Santa Catarina tem sido um dos estados mais afetados pela febre oropouche, com muitos casos confirmados, especialmente em áreas rurais onde há plantação de banana e outras culturas que criam condições favoráveis para a proliferação do mosquito vetor. No Paraná, o cenário é um pouco diferente. Até agora, não houve nenhum caso de transmissão autóctone (local) confirmado. Muitos casos identificados aqui no Paraná são de pessoas que viajaram para Santa Catarina e foram infectadas lá. No entanto, a vigilância epidemiológica precisa ser constante, pois o mosquito vetor pode se adaptar e se dispersar para novas áreas. Estamos investigando se existem outras espécies de mosquitos que possam servir como vetores para o vírus a exemplo do que foi observado em Cuba (Benitez AJ, Alvarez M, Perez L, Gravier R, Serrano S, Hernandez DM, et al. Oropouche fever, Cuba, May 2024. Emerg Infect Dis. 2024 Oct [date cited]. https://doi.org/10.3201/eid3010.240900).
O que destacaria como desafios para o enfrentamento da doença como um problema de saúde pública?

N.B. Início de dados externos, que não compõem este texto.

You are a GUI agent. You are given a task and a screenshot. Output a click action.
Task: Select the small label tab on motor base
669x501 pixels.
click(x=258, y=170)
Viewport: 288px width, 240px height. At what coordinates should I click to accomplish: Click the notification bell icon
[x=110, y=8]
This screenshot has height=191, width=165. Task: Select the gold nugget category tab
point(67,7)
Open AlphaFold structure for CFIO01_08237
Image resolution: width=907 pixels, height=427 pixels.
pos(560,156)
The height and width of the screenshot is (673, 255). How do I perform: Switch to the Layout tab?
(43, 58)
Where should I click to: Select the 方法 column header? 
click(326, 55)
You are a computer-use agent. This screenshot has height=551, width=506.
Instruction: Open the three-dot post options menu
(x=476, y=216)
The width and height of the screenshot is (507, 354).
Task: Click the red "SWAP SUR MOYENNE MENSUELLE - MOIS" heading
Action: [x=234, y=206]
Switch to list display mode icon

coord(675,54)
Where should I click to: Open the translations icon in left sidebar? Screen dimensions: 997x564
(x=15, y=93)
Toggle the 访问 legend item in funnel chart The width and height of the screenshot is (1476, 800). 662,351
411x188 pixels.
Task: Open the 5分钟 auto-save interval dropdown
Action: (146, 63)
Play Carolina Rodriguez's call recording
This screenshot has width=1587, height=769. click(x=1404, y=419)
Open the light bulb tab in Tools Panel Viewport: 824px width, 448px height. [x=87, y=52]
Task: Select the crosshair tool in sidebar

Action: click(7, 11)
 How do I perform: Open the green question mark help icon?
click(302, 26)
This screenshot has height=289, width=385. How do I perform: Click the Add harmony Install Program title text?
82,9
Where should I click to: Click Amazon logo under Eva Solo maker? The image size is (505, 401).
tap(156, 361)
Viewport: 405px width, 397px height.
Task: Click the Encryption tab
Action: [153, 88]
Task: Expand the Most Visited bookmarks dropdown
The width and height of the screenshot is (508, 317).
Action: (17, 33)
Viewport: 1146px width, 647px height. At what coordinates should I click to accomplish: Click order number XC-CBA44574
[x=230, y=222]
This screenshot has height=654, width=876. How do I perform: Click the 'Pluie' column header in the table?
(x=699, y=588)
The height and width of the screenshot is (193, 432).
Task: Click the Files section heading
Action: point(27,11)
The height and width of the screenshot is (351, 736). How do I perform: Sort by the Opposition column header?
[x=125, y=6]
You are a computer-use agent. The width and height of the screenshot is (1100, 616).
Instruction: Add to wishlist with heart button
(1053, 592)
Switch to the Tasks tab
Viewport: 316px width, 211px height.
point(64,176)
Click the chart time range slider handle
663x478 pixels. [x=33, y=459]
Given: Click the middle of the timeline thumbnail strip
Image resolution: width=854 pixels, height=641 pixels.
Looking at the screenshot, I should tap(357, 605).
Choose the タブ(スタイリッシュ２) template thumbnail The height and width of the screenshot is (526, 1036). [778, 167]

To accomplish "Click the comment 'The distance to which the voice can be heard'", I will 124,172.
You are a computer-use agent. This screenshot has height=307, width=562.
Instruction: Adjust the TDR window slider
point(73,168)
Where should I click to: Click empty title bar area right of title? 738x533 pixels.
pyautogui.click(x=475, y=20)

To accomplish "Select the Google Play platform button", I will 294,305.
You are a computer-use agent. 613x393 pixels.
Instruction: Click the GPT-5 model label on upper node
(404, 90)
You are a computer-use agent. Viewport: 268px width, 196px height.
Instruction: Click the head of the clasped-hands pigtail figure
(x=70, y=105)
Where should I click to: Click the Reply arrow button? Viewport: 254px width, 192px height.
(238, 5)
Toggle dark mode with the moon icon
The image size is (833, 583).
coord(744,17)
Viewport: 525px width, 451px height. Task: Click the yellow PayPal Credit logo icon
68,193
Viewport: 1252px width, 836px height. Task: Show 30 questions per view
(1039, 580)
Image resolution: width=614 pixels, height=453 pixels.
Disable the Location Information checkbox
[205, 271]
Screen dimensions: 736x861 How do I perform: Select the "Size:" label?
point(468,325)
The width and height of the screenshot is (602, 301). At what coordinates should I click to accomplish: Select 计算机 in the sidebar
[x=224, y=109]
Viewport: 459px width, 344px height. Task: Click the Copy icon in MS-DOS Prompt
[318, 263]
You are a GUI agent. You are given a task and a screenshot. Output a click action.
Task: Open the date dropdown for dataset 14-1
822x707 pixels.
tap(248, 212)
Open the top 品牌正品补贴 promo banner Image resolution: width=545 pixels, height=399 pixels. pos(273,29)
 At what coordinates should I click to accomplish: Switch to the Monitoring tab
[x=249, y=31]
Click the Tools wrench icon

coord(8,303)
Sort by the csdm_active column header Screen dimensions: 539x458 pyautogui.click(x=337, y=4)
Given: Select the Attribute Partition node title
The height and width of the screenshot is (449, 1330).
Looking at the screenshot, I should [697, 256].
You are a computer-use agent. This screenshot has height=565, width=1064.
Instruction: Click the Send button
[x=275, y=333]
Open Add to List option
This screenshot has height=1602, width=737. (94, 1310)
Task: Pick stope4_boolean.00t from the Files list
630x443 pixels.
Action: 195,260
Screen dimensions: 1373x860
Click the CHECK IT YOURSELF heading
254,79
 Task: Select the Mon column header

A falta de conhecimento sobre a dinâmica do vetor, especialmente sua capacidade de adaptação ao ambiente periurbano, representa um desafio. Outro ponto crítico é a necessidade de diagnósticos rápidos e eficazes. Como temos um número limitado de profissionais especializados, nosso progresso no desenvolvimento de kits de diagnóstico e estudos genômicos tem sido mais lento do que gostaríamos. Portanto, o maior desafio para o Paraná é manter a vigilância ativa e preparar-se para uma possível dispersão do vírus, considerando as complexidades do ecossistema local e as movimentações humanas frequentes entre os estados.